Creative Carbon Scotland is co-ordinating the project, bringing our existing expertise as a unique connecting role between sectors as well as learnings from ongoing research and collaborations. A steering group of ‘co-ordinating partners’ provides additional advice, contacts and networks. These partners are leading sector organisations and development bodies: Architecture and Design Scotland, Creative Scotland, the Edinburgh Climate Change Institute, Museums Galleries Scotland, the Scottish Library and Information Council, and the Sustainable Scotland Network.
The project is funded by the Scottish Government, Creative Scotland, and Museums Galleries Scotland among others.
The Climate Beacons will launch ahead of COP26 and continue to operate until mid-2022. Beacons will make use of the shared resources and knowledge of cultural venues and climate organisations to provide a welcoming physical and virtual space for conversation about COP26 and climate action between members of the public, artists and cultural sector professionals, environmental NGOs and wider civil society, scientists, and policymakers.
Ben Twist, director of Creative Carbon Scotland, said: ‘The presence of the COP26 talks in Glasgow this year represents a major opportunity to boost climate action in Scotland.
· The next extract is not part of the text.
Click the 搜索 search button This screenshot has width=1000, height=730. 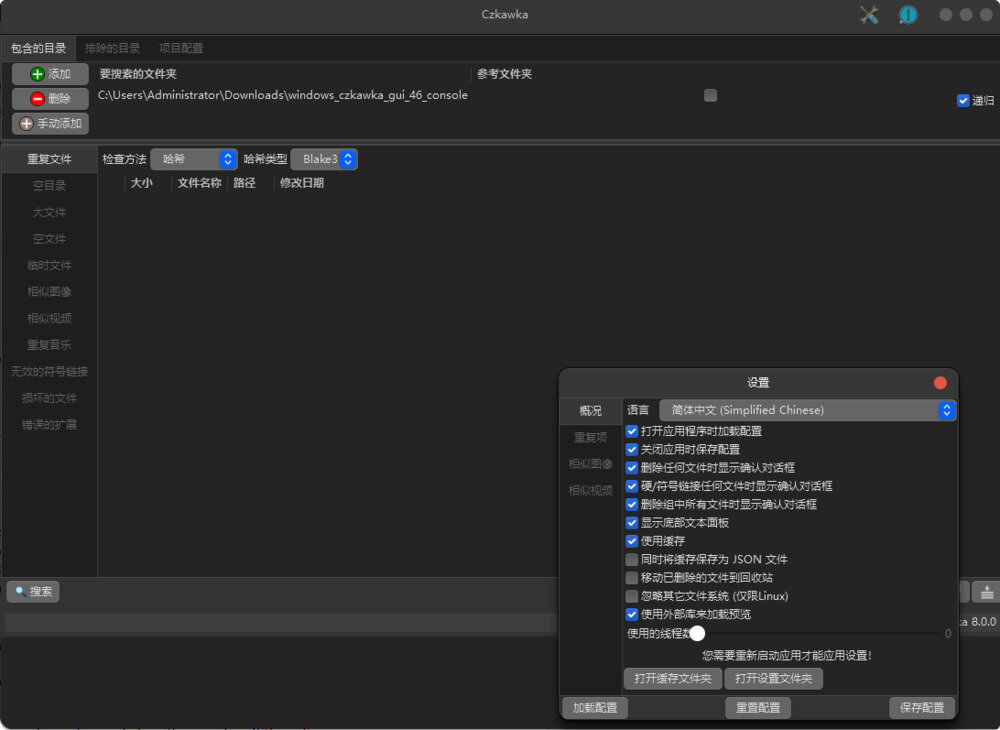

At Creative Carbon Scotland, we have witnessed the enthusiasm of arts organisations around the country for contributing to this activity. Climate Beacons provides an opportunity to direct the skills and resources of the arts sector into deep-seated and long-lasting public engagement that will ensure that this momentum continues long after the COP26 negotiations have concluded.’
Dave Reay, executive director of the Edinburgh Climate Change Institute, said: ‘Creative Carbon Scotland has a proven track record of bringing together innovative collaborations between the cultural and climate sectors. The ambitious Climate Beacons project will share that expertise, setting up partnerships that will focus on engaging the public with COP26 but that will also establish connections and learning that will persist long into the future.’
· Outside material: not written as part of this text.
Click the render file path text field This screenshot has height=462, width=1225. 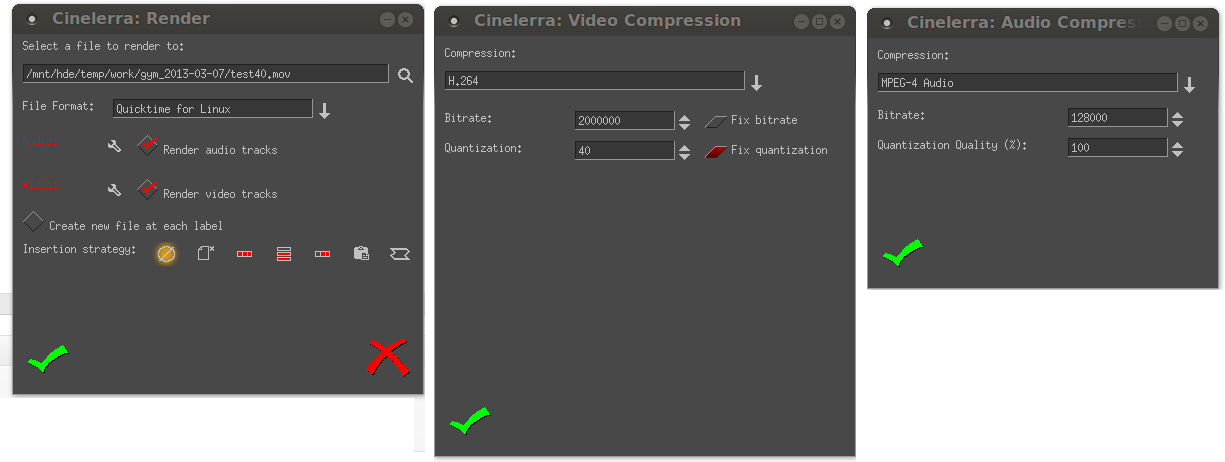[x=205, y=74]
For more information, please visit our Climate Beacons for COP26 project page.
Lewis Coenen-Rowe, culture/SHIFT officer, email@example.com, 07741457824
 We define ‘culture’ here as encompassing the arts, heritage, crafts, creative industries, and design, including voluntary as well as professional organisations. We define ‘environmental’ organisations as any for whom some of or all their focus is on addressing the challenges (and opportunities) posed by environmental issues such as climate change. This could include local and national authorities, public bodies, NGOs and charities, community organisations, education institutions or businesses.